The 3D printing for the masses company turns out between 30 and 40 of its Replicators per day, and that number is about to double. Prepare to hear your neighbors talking about 3D printing.
BROOKLYN, N.Y. -- MakerBot Industries has become one of the most high-profile players in the increasingly crowded 3D printing space, and its new mass-market-oriented Replicator is one of the reasons why.
At the company's offices, dozens of Replicators are humming at any given moment, churning out all kinds of 3D printed objects. Many are simply test objects to make sure the devices are properly aligned and ready to be sent off to a buyer. But right now, the company is also slowly turning out the parts for its first-ever "Robot Petting Zoo," a display that will make its debut at Maker Faire in San Mateo, Calif., next month.
On a shelf at the company's Brooklyn offices, workers have stored a number of 3D printed robots, each of which is awaiting the thrill -- if robots can have such emotions -- of delighting kids and adults alike at Maker Faire.
This is Button bot, a member of the Robot Petting Zoo. Each of its arcade-game-like buttons will do something different, but there will be no labels, meaning that kids (and some adults) will have to play with the robot long enough to figure out what the buttons are for.

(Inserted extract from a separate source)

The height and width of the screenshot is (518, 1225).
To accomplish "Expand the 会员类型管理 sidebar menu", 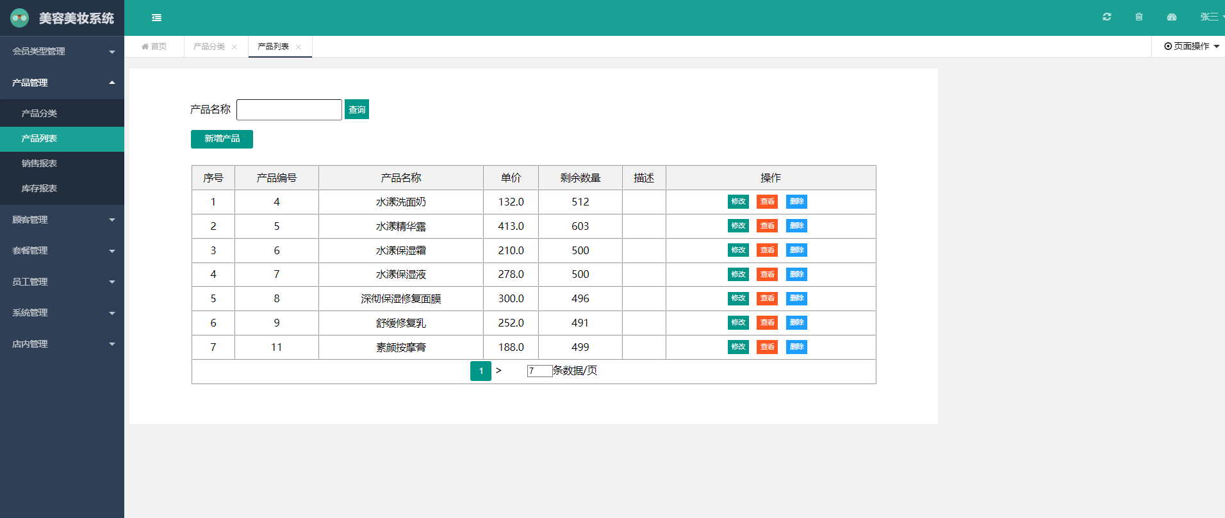I will (x=62, y=51).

This is the MakerBot Bot Farm, a place where the company runs almost continuous tests of the low-cost 3D printers, making sure that they work as they're supposed to, and at the same time, printing out a number of objects the company will use for its own internal purposes--such as the petting zoo robots.
When testing out a new Replicator, a MakerBot employee will ensure that the machine turns out one of these pieces of plastic, in which the lines come out properly. If not, the machine is not ready for prime time and may require some minor adjustments.